The thing is, it probably should be.
I’m currently in the middle of some big revisions (read my last few posts to hear about my experience working with an editor), and while this is the blazillianth time I’ve revised chapter one, this is the first time I’ve been really excited about the outcome. By this time, I’ve developed a kind of filter through which I view the advice I receive — especially the early advice because as good as it seemed at the time, much of it clearly didn’t resolve the issues at hand (or else it created new issues). This is part of developing that ear I mentioned up above. But at the same time, I have recently received some stunningly good advice involving big changes (hence these major revisions), so I know the system works. It’s still blindingly obvious that quality feedback is as essential to the writing process as knowing your alphabet. So I ran my newly-revised chapter one through the critique mill at Critique Circle and waited eagerly for the responses.
It has been awhile since I ran earlier drafts of this particular manuscript through CC. So every one of the six readers who provided a critique were brand new to the story. The responses were — almost universally — positive. One or two very minor word-choice suggestions, and one paragraph where a reader misread a description. That’s it. Closing comments were all full of praise. And utterly devoid of advice.
It was a bit of a let down.
I’m dead serious about this book, now. Driven. Devoted. Committed. I wanted to be told, in no uncertain terms, exactly what was wrong with this so-very-important first chapter so I could fix it. I didn’t get it. I took my book-baby out in public and all I got was this stupid praise.

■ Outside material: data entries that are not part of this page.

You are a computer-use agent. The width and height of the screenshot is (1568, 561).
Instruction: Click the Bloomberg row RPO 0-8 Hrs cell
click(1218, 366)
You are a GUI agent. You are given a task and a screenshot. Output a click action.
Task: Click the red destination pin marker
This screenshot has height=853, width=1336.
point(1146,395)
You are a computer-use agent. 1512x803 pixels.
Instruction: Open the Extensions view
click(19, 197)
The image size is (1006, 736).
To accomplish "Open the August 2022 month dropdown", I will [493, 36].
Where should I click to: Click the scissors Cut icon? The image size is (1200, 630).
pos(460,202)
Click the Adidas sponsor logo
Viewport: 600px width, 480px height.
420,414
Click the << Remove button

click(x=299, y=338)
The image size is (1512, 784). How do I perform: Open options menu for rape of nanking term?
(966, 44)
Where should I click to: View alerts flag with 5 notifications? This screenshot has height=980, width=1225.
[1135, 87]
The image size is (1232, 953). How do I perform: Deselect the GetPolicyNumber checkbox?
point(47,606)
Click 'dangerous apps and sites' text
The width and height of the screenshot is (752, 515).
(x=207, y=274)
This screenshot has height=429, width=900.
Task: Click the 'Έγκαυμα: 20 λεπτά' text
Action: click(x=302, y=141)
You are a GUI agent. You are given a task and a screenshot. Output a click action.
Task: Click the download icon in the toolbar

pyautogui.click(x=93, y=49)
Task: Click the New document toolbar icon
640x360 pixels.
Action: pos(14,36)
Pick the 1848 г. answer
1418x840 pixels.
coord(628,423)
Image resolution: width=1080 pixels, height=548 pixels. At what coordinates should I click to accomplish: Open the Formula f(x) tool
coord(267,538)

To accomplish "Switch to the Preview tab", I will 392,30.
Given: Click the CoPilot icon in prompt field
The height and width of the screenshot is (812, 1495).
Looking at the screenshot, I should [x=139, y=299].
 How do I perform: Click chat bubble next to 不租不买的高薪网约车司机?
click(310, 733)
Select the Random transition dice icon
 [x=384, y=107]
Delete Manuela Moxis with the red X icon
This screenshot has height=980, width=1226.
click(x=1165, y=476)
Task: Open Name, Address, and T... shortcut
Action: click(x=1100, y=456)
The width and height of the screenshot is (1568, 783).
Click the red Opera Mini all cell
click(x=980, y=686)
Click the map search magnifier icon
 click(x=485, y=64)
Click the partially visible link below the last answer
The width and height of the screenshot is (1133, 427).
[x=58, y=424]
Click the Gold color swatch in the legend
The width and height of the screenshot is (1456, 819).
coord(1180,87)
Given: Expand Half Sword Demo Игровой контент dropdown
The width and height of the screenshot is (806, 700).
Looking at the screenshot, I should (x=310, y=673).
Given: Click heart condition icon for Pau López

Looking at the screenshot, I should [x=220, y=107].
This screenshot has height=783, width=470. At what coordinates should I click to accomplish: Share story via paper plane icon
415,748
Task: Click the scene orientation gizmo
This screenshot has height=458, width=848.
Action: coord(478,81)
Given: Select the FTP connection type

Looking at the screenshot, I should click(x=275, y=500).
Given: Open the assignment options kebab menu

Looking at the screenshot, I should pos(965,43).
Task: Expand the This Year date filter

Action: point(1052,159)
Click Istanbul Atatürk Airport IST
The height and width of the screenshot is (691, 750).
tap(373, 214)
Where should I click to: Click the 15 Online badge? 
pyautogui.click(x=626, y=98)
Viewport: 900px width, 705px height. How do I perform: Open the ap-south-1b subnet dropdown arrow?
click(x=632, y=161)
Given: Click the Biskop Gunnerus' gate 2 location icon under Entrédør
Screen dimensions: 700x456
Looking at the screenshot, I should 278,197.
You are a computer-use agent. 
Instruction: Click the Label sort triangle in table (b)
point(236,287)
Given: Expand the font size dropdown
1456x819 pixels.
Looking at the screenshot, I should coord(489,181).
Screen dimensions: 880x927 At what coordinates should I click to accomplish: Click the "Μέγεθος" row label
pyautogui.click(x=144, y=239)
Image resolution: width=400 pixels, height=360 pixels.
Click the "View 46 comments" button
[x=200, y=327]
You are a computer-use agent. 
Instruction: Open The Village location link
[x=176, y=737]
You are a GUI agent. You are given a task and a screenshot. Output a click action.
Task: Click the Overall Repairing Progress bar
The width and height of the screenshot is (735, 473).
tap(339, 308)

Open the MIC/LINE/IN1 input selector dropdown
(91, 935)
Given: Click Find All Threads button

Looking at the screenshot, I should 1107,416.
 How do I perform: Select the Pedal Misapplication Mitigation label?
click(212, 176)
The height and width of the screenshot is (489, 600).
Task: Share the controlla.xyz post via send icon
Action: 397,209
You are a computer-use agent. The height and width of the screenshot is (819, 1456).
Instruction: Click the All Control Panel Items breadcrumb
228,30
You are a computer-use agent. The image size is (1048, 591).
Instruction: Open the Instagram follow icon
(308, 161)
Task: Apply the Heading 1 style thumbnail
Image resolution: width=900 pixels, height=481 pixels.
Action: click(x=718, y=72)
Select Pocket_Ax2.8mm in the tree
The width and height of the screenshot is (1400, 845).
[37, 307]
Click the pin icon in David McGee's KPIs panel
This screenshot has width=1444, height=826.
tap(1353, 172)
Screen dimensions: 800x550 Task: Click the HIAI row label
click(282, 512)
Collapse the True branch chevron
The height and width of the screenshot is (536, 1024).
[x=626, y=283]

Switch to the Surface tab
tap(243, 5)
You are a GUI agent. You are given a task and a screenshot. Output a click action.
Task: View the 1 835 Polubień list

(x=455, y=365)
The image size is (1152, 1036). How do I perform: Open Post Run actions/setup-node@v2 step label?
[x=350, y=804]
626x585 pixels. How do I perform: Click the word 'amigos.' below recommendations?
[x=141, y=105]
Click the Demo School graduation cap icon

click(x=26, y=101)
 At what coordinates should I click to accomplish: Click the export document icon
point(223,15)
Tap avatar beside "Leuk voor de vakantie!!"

Old me from two years ago would have been doing an embarrassing happy dance with a sloppy smile plastered on his face. Because stupid old me would have been lulled into a false sense of security and confidence that the chapter was “good,” was “ready,” was “done.” Okay, sure, I’m obviously pleased at the response. I’m still human, after all. I’m a writer, for cheese sake — we eat praise for breakfast (and go hungry most of the time). Yay! People like what I wrote! This is good!
I just don’t trust it.
*By “wrong” I mean missing, weak, confusing, or inconsistent. The stuff your readers judge need to be changed.